Binnen het beheersgebied van Schieland en de Krimpenerwaard vinden vele infrastructurele werken plaats waarbij ontzilt zeezand in grote hoeveelheden als voorbelasting wordt toegepast. Diepe ontgrondingen waarbij zoet zand wordt gewonnen voor het bouwrijp maken van terreinen stroken niet met het provinciale beleid.
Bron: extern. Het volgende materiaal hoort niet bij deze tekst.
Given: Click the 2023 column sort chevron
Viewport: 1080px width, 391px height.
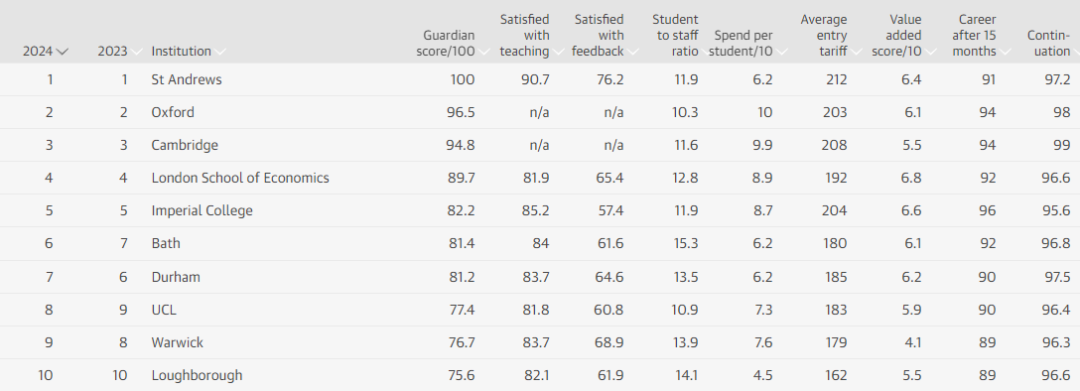Looking at the screenshot, I should click(137, 52).
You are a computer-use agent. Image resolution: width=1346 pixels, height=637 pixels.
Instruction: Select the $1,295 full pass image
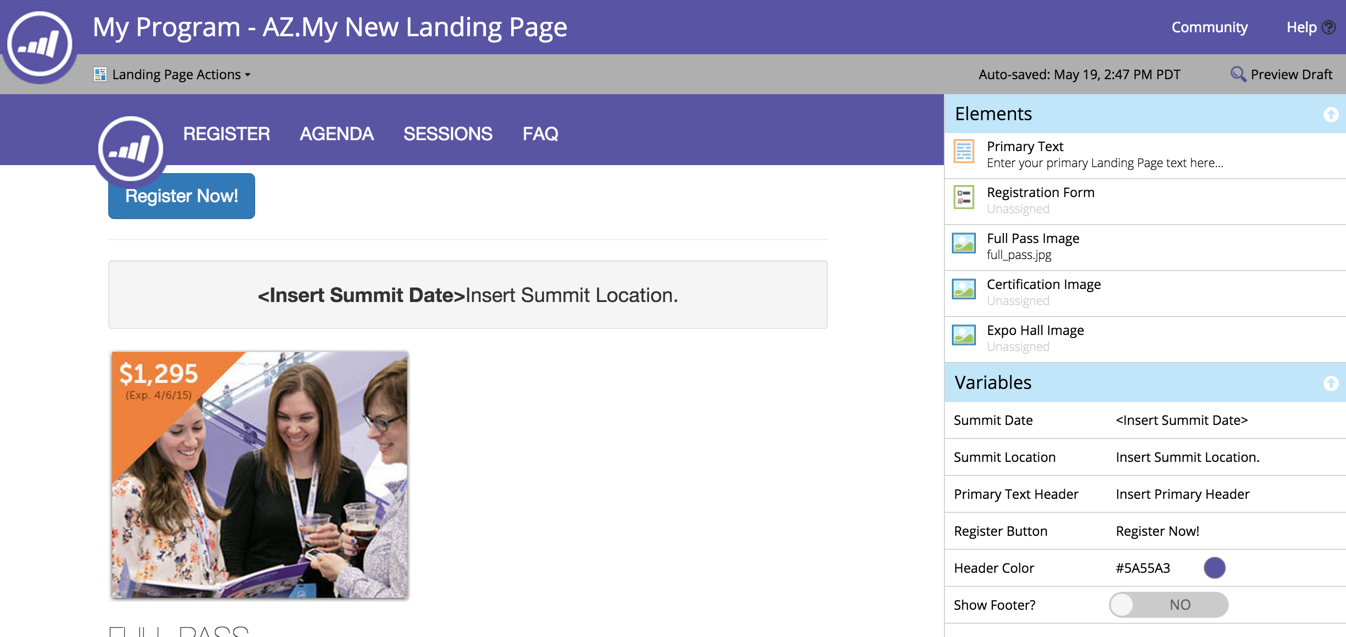tap(259, 475)
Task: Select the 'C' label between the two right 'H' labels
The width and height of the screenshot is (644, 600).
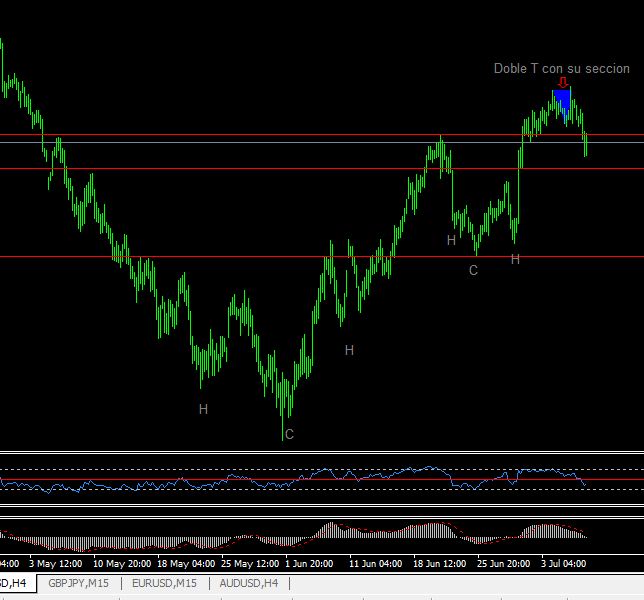Action: tap(473, 270)
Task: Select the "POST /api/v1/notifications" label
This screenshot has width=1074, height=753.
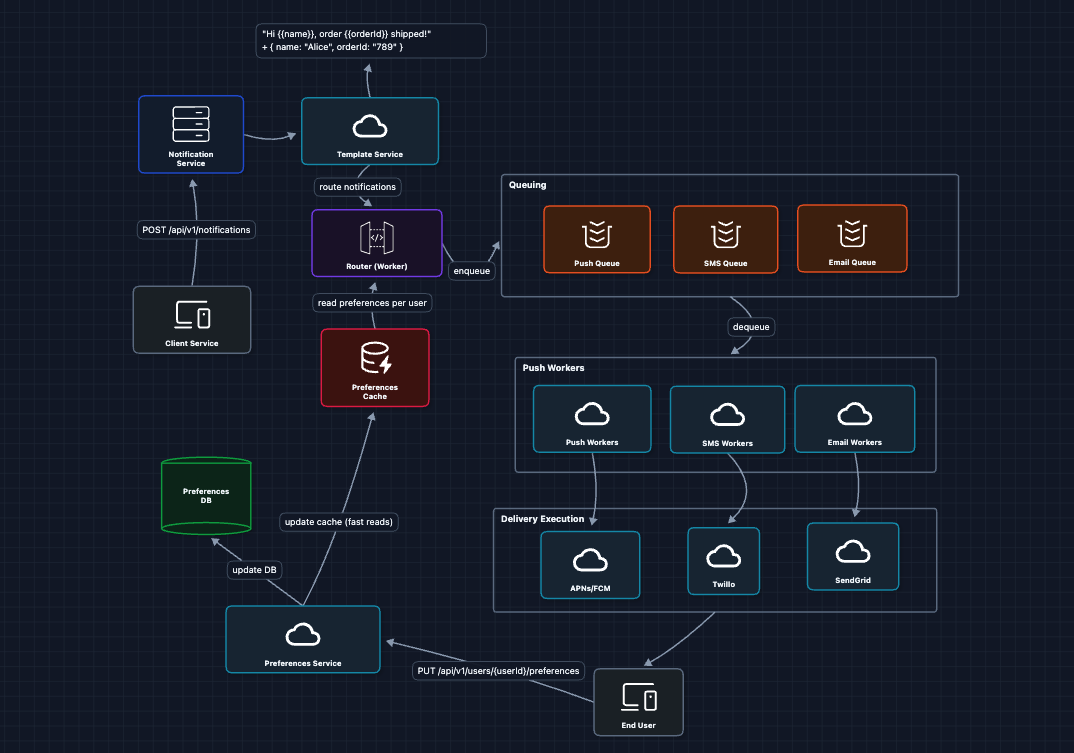Action: coord(196,230)
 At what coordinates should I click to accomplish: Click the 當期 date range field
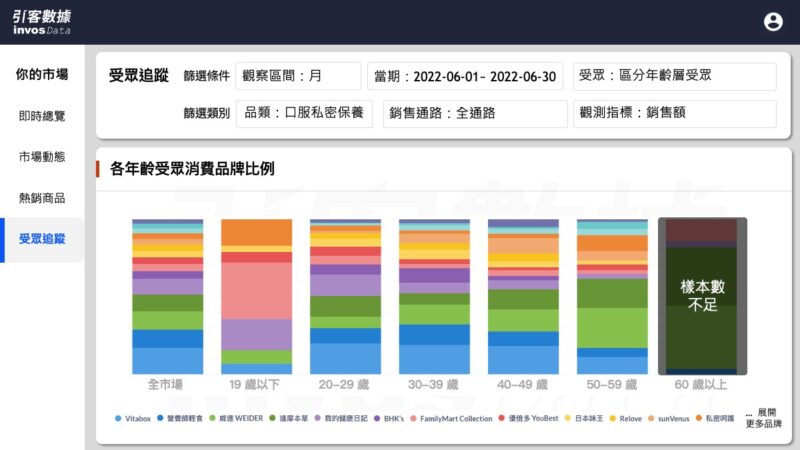[x=465, y=76]
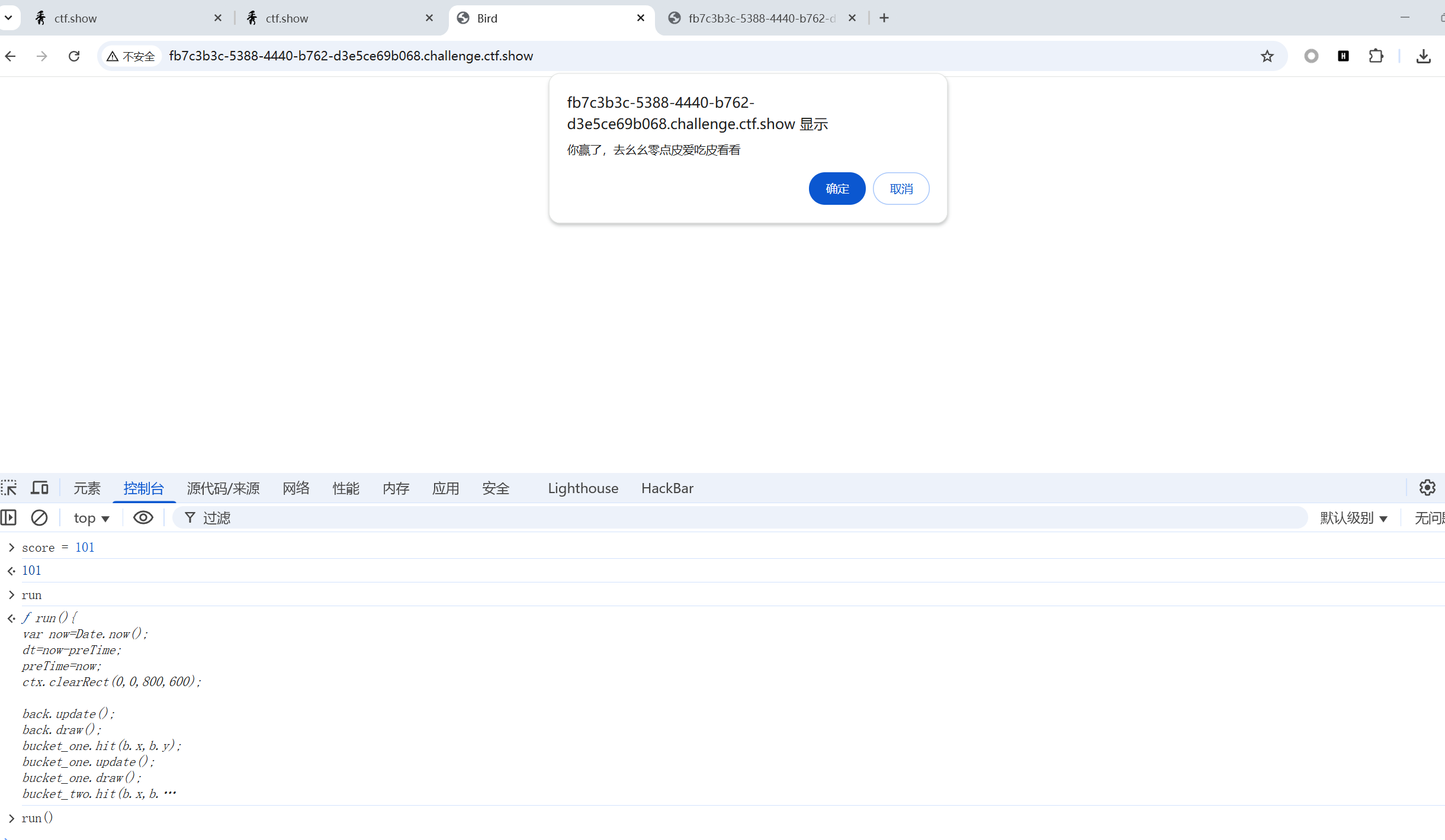Bookmark this page with the star icon
This screenshot has width=1445, height=840.
pos(1267,56)

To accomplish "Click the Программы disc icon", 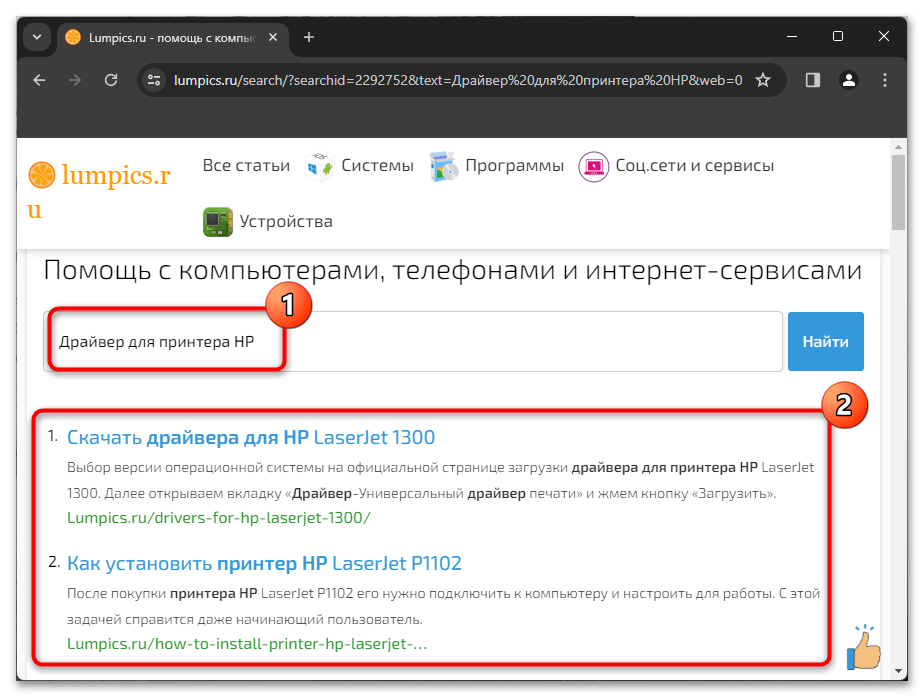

In plaats van zoet zand gebruiken de aannemers daarom ontzilt zeezand bij de aanleg van wegen, industrieterreinen en woningbouwlocaties.
Sinds 1 juli 2008 vervangt het Besluit bodemkwaliteit het Bouwstoffenbesluit. Tot 1 juli 2008 was voor het toepassen van ontzilt zeezand klasse 3 een aanvullende Wvo-vergunning nodig voor grootschalige toepassingen van ontzilt zeezand, ook al voldeed de toepassing van het zand of de grond aan het Bouwstoffenbesluit. Dit had HHSK vastgelegd in de Beleidsregel ontzilt zeezand. Het Besluit bodemkwaliteit kent geen mogelijkheid tot het aanvullend verlenen van Wvo-vergunningen, maar bevat wel een zorgplichtbepaling. Dit betekent dat bovenop de bepalingen van het Besluit bodemkwaliteit maatwerkvoorschriften mogelijk zijn om te voorkomen dat het oppervlaktewater nadelig wordt beïnvloed. Aangezien het Besluit bodemkwaliteit zelf geen beperkingen bevat voor het uitlogen van chloride bij het toepassen van zeezand, is een beleidsregel als basis voor de maatwerkvoorschriften wenselijk.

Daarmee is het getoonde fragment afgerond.